Czasami czekasz zaledwie dziesięć minut, czasem pół godziny, ale raz na jakiś czas zdarza się, że przychodzi ci trwać na pustym, zimnym przystanku przez godzinę. I kiedy kierowca właśnie podjeżdża po ciebie, swym zacnym rydwanem, odkrywasz, że przymarzłeś do chodnika.

PKS ma też to do siebie, że całkowicie zanika twoja przestrzeń osobista. I tak dajmy na to, najzwyczajniej w świecie jedziesz i próbujesz sobie czytać tekst. Tekst naukowy, niezwykle ważny. Taki, co to musisz go koniecznie zaliczyć na kolejnych zajęciach, o wdzięcznym tytule: " Historia Erotyzmu". No bywa. Bywa też tak, że akurat czytasz sobie rozdział zatytułowany "Orgie rytualne" - zupełnie naturalna rzecz, a jeszcze nudna do tego. I tak skupiasz się, niemalże konsumujesz litery, co by przebrnąć przez trudną warstwę znaczeniową, aż tu nagle dostrzegasz, że starszawy Pan Jurek, który siedzi obok ciebie, znaczono zerka ci przez ramię. Co więcej, Pan Jurek już szykuje się do zadania jakiegoś niezwykle istotnego pytania, odnośnie rzeczonego tekstu...
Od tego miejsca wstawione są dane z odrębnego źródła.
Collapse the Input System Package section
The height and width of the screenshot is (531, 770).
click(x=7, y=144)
- Pomocy - myślisz, i wyglądasz przez okno, żeby odkryć, iż została ci jeszcze godzina drogi. - Ratunku.
Nie ma nic gorszego niż towarzysz podróży, który odczuwa przemożną potrzebę pogawędki, tym bardziej jeśli jest to pogawędka na temat, którego wolałbyś nie poruszać. W takich chwilach strefa komfortu diametralnie się zwiększa, zagarniając kolejne centymetry fotela na którym siedzisz, obejmując też szybę, za którą zupełnie nagle pojawiło się coś, niezwykle fascynującego.
Niestety nie możesz zrobić nic, poza pilnowaniem swojego miejsca, ażeby jakaś stara baba ci go nie podjebała oraz toczeniem się powoli do przodu, razem z całą resztą załogi autobusu. By wreszcie przy akompaniamencie, pękniętej chłodnicy, tudzież dziurawego szyberdachu, docierasz do miejsca docelowego.
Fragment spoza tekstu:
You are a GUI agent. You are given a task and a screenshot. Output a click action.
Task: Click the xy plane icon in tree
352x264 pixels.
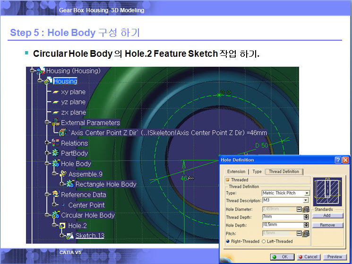click(x=55, y=92)
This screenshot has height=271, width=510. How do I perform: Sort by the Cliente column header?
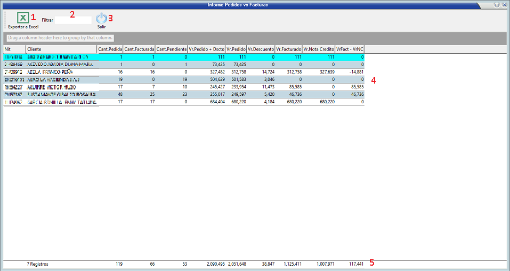tap(61, 49)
Zaczyna się wyścig do wyjścia, zupełnie jakby wszyscy, nagle przypomnieli sobie, że nie mają jednak biletów i muszą co prędzej spieprzać zanim ktoś ich złapie. Tworzy się niecierpliwy wężyk do drzwi, ktoś potupuje nerwowo, ktoś kogoś dźga parasolem, autobus zwalnia, autobus staje, drzwi się otwierają, a cała ta bezkształtna masa ludzi wypada na chodnik. Jeżeli masz pecha i nie zdążyłeś wypaść razem z nimi, kierowca zamyka ci autobus przed nosem i jesteś skazany na jazdę do następnego przystanku.

W mojej opinii "Beskid" zasłużył na osobny krąg piekła, gdyż sam w sobie pewien rodzaj piekła reprezentuje. Piekła dla introwertyka-socjopaty na pewno. Pytanie tylko, czym sobie na to zasłużyłam?